Full title   The Picture of Dorian Gray

Author  Oscar Wilde

Type of work  Novel

Genre  Gothic; philosophical; comedy of manners

Language  English

Time and place written  1890, London

Date of first publication  The first edition of the novel was published in 1890 in Lippincott’s Monthly Magazine. A second edition, complete with six additional chapters, was published the following year.

Publisher The 1891 edition was published by Ward, Lock & Company.

Narrator  The narrator is anonymous.

Point of view  The point of view is third person, omniscient. The narrator chronicles both the objective or external world and the subjective or internal thoughts and feelings of the characters.

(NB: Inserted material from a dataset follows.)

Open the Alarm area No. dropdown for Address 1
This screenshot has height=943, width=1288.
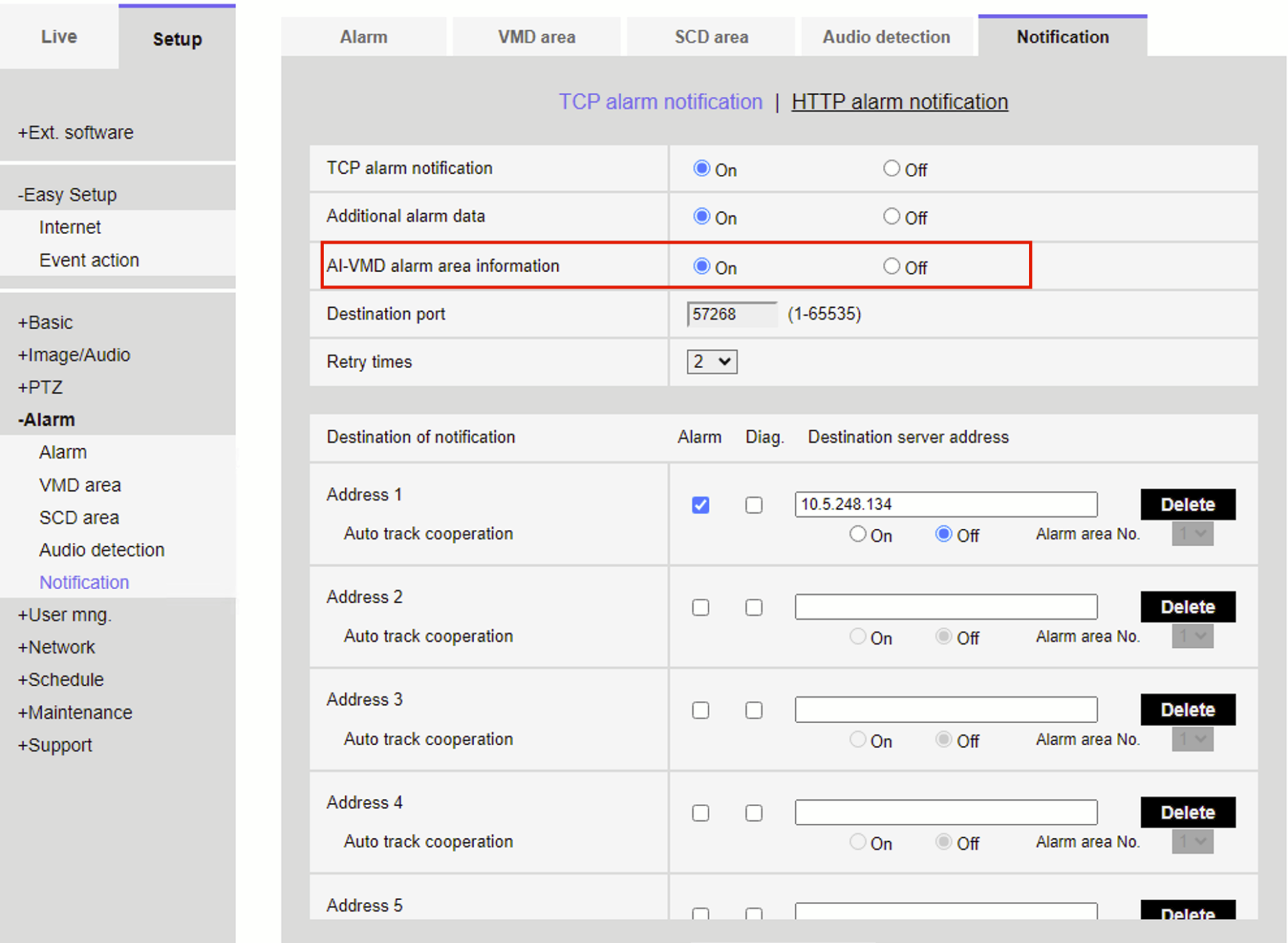point(1192,534)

There is one short paragraph where a first-person point of view becomes apparent; in this section, Wilde becomes the narrator.

Tone  Gothic (dark, supernatural); sardonic; comedic

Tense  Past

Setting (time)  1890s

Setting (place)  London, England

Protagonist  Dorian Gray

Major conflict  Dorian Gray, having promised his soul in order to live a life of perpetual youth, must try to reconcile himself to the bodily decay and dissipation that are recorded in his portrait.

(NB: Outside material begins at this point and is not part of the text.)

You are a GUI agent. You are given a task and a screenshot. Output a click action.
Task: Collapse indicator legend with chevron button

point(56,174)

Rising action  Dorian notices the change in his portrait after ending his affair with Sibyl Vane; he commits himself wholly to the “yellow book” and indulges his fancy without regard for his reputation; the discrepancy between his outer purity and his inner depravity surges.

Climax  Dorian kills Basil Hallward.

Falling action  Dorian descends into London’s opium dens; he attempts to express remorse to Lord Henry; he stabs his portrait, thereby killing himself.

Themes  The purpose of art; the supremacy of youth and beauty; the surface nature of society; the negative consequences of influence

Motifs  The color white; the picture of Dorian Gray; homoerotic male relationships

Symbols  The opium den; James Vane; the yellow book

Foreshadowing  The illegitimacy of Sibyl and James, as well as Sibyl’s portrayal of Juliet from Shakespeare’s tragedy Romeo and Juliet, foreshadow the doomed nature of Sibyl’s relationship with Dorian Gray.